Kita santap perdebatan soal siapa yang dengan sengaja menyapa perempuan lain, di kantin, di gerbang sekolah, di tempat yang kemungkinan aku merokok diam-diam. Kita melihat kecemburuan seperti upacara Senin pagi, lengkap dengan topi, tali pinggang, dan umpatan pertanyaan mengapa matahari selalu seterik ini. Kita adalah dua orang yang memadu kasih layaknya yang paling tau tentang segala hal.

Ritual kita ketika sedang bersama tak jauh berbeda dengan anak seumuran lainnya; memainkan daftar putar kesukaan saat tengah berkendara. Kita memilih yang paling banyak lagu John Mayer-nya. Kita menembus lirik-liriknya, berandai seolah-olah itu benar terjadi. Mimpi burukmu malam itu misalnya, sejauh ini masih menjadi misteri. Pertanyaannya adalah, selama ini setiap malam kamu terlalu sering memberi pikiran pilihan;

“ini pure karena dengerin Dreaming with a Broken Heart sebelum tidur, atau memang dasar semua laki-laki sukanya menyakiti, acuh, dan bikin pilu setiap hati perempuan, ya?”

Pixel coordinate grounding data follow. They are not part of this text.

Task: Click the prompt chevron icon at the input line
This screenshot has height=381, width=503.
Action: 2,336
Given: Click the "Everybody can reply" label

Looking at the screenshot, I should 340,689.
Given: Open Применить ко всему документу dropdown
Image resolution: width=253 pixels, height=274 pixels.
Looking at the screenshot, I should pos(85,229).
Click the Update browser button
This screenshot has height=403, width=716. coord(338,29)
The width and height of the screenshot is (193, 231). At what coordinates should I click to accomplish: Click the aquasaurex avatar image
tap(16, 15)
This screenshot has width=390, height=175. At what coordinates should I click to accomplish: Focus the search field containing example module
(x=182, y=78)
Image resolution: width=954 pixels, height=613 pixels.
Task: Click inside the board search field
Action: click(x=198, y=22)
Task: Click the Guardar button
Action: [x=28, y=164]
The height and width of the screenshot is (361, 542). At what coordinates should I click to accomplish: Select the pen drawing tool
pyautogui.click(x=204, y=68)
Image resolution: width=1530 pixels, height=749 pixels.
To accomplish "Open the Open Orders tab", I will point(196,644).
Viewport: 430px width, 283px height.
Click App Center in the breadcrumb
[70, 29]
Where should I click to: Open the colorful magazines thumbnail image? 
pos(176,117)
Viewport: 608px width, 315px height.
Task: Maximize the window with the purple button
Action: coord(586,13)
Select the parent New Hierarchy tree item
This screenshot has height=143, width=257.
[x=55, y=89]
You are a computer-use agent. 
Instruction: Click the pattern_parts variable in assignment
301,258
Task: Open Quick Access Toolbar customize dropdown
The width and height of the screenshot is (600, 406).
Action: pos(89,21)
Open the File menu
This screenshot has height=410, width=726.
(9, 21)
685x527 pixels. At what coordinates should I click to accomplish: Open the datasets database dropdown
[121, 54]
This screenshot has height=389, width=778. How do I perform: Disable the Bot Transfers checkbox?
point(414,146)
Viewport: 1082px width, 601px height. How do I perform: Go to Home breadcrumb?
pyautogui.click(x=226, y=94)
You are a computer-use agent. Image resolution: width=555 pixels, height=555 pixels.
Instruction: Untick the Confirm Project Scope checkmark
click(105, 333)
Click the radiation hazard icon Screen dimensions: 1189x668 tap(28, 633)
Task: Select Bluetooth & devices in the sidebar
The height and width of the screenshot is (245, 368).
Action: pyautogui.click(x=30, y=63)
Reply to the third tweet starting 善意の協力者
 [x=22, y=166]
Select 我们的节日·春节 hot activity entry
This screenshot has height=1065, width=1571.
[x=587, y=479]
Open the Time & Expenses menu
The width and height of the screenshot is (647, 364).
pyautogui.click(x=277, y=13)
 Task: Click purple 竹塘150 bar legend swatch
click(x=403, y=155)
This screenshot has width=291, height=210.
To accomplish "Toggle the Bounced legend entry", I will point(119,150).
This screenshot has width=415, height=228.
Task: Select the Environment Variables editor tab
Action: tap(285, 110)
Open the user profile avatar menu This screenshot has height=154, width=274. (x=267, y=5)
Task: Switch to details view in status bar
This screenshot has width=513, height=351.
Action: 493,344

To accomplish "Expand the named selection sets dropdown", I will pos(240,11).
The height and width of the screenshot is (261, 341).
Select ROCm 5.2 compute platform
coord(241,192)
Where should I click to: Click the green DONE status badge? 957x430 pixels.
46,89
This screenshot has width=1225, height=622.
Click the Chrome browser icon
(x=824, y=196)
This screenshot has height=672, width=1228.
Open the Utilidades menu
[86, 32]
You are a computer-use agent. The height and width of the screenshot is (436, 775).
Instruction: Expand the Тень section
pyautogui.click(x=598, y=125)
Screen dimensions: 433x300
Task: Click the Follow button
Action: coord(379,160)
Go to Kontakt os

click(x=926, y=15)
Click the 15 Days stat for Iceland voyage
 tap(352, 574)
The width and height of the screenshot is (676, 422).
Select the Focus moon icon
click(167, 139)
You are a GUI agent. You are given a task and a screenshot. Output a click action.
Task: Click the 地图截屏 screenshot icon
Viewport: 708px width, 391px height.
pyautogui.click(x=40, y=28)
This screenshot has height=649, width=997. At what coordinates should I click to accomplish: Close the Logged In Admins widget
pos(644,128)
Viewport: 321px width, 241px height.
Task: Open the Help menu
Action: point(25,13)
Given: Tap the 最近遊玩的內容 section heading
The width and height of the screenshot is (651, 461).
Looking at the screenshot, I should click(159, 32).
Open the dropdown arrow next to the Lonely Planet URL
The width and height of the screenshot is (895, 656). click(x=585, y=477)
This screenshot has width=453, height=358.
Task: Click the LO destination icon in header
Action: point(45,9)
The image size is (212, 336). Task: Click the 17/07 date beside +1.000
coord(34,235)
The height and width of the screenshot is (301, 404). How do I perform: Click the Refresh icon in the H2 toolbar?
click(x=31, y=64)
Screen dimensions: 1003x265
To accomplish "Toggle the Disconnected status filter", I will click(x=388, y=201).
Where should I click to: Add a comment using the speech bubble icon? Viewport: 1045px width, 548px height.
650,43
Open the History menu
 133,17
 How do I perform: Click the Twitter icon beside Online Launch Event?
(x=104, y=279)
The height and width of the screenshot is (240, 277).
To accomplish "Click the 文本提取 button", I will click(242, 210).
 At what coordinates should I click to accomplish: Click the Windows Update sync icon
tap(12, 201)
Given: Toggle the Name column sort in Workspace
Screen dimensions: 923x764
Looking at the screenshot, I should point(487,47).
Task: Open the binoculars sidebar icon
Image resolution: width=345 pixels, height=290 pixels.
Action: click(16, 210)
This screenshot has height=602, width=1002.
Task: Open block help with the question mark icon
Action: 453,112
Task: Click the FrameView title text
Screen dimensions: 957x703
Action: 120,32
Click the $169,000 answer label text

Kita tidak pernah sepakat soal lagu John Mayer mana yang paling menusuk hati, sebentar-bentar pilihanmu bisa berubah. Namun, satu hal yang kita amini bersama, Continuum memang selalu punya tempat sendiri. Seperti punya mantra, sebagian lagu-lagu di album tersebut cukup menggambarkan bagaimana kita menilik cinta — dari hal remeh sampai keputusan untuk tidak bersama yang kita ambil menjelang hari kelulusan tiba.

Aku masih ingat detil setiap kalimat-kalimat yang menjejali percakapan kita, raut wajah yang ketat itu tidak cukup luwes untuk menampung kanak-kanak yang terjebak di tubuh anak muda. Kita melempar murka ke sembarang — di tempat umum, di dalam mobil, di pinggir jalan, dimana-mana.

Setiap detiknya sesak dengan hal-hal yang jika diingat kembali sekarang, mungkin hanya akan menjadi bercandaan yang bikin geleng-geleng kepala.

Akhirnya, kita sampai di perjalanan waktu yang paling lengang. Ruang paling lapang tempat kita saling pandang tanpa perlu melibatkan lagi perasaan lama.

Aku menanti hari ini tiba, dan sebutan favoritku adalah hari yang paling anjing. Di hari itu, aku akan minum bergelas-gelas anggur merah, menyanyikan Continuum sampai serak, dan memandangi jalanan Jakarta yang riuh dengan banyak pertanyaan — pertanyaan tentang mengapa kita tidak ditakdirkan bersama.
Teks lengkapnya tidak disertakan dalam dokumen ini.